The reality is that when you look at the creative sector as a larger economic sector that includes for-profit and nonprofit businesses, the sector employs 50,000 people in Philadelphia, making it the fourth largest employment industry sector in the City, behind only health care, education and retail. So let me put it bluntly: there ARE jobs out there in the real world for you when you are finished with college.
And when researchers study what businesses are looking for in new employees, they find business is looking for exactly the sort of skills and qualities that the arts foster in us. So a powerful grounding in making art, any kind of art, makes you better at whatever you do, even if professional art-making ends up not being where you end up.
For me, it was a very roundabout road that led me to where I am today, and I thought it might be helpful to share a bit of my career path.
I wanted to go to a BFA art conservatory training program for college, but my folks really wanted me to get a liberal arts degree. They had the money so guess who won that battle? But I have to say, maybe they were right. While doing my undergraduate training, I still took lots of studio art courses, but I found myself also studying, acting, directing, literature, and political science.
I ended up doing an internship for a United States Congressman that turned into a job. Through pure chance it turned out the Congressman’s chief of staff had a friend who worked at the museum of Modern Art who needed some extra help.  So I moonlighted at MoMA and realized that there were actually lots of jobs at place like museums – doing fundraising, marketing, finance, etc. – not just being a curator or an artist. For me it was sort of like that scene in the Wizard of Oz when Toto pulls back the curtain and you learn that the Wizard of Oz is just an ordinary man. I learned the magic of the arts is fueled by lots of people with real jobs not making art, but making arts organizations run. So I went back to school to get a Masters in Arts Management.
That led eventually to running theatre companies and also working on producing commercial productions on and off Broadway. For a while – when I had young children of my own and working the long hours of running a theatre company was more difficult – I also ran a funding department of the New York State Council on the Arts.

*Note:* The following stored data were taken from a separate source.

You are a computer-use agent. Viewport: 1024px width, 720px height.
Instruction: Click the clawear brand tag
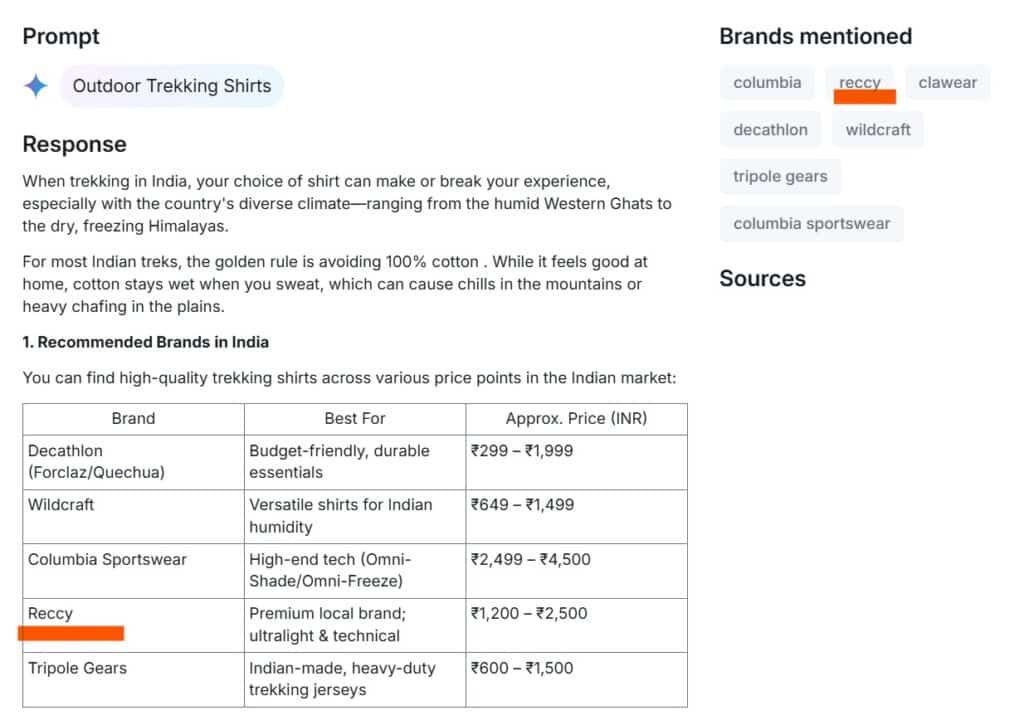point(947,82)
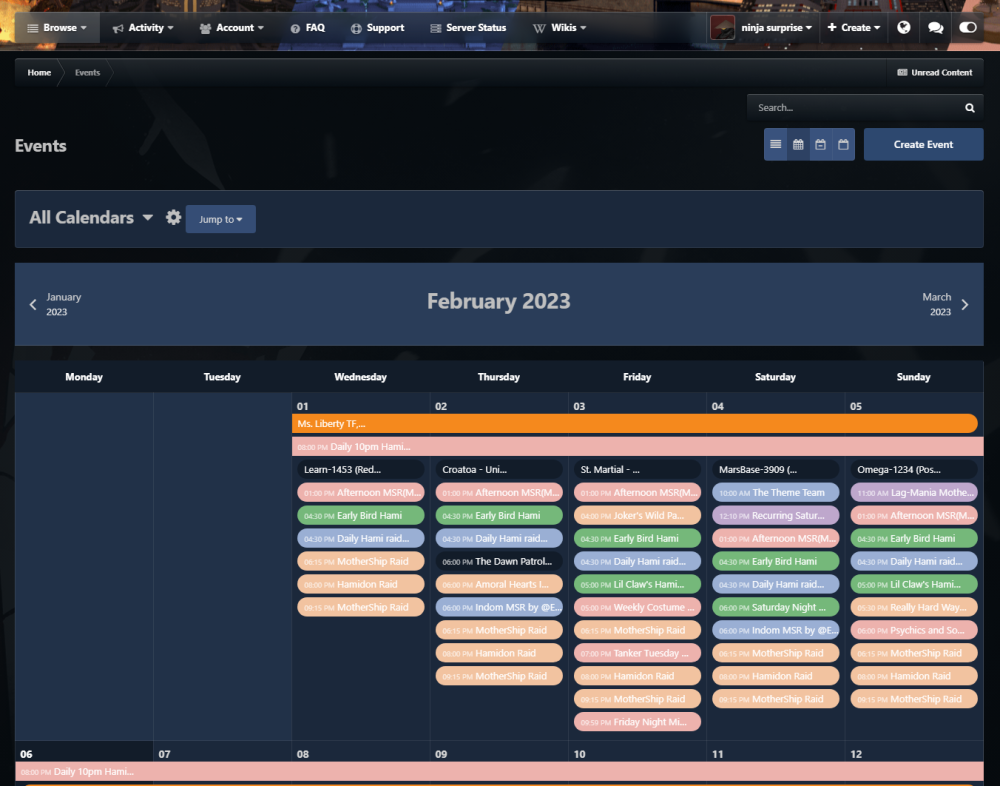Click the ninja surprise avatar thumbnail

pos(722,28)
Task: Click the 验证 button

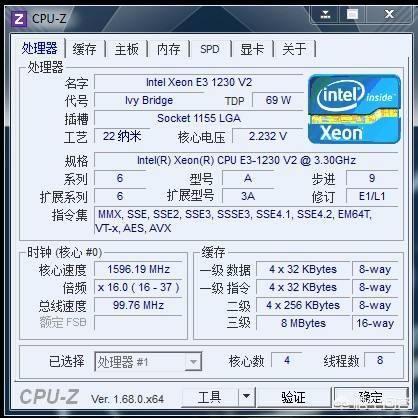Action: click(293, 396)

And then for about a dozen years I was President and CEO of a national organization called the Arts & Business Council that promotes mutually-beneficial partnership between the arts and business. That group then merged with another national organization called Americans for the Arts.
And then Mayor Nutter, after he was first elected, persuaded me that there was an exciting opportunity here in Philadelphia to help transform this great City through the creative energy of the arts and creative enterprise, running this new thing he created called the Office of Arts, Culture and the Creative Economy. It has been unbelievably rewarding to be a part of the Renaissance that has been taking place in this City over the past 5 years, despite the tough economy.  Reversing a 50 year population decline, doubling the percentage of college graduates who choose to STAY in the City after they graduate. Fostering a creative sector that generates well over $3 billion economic impact AND PRODUCES 50,000 creative jobs.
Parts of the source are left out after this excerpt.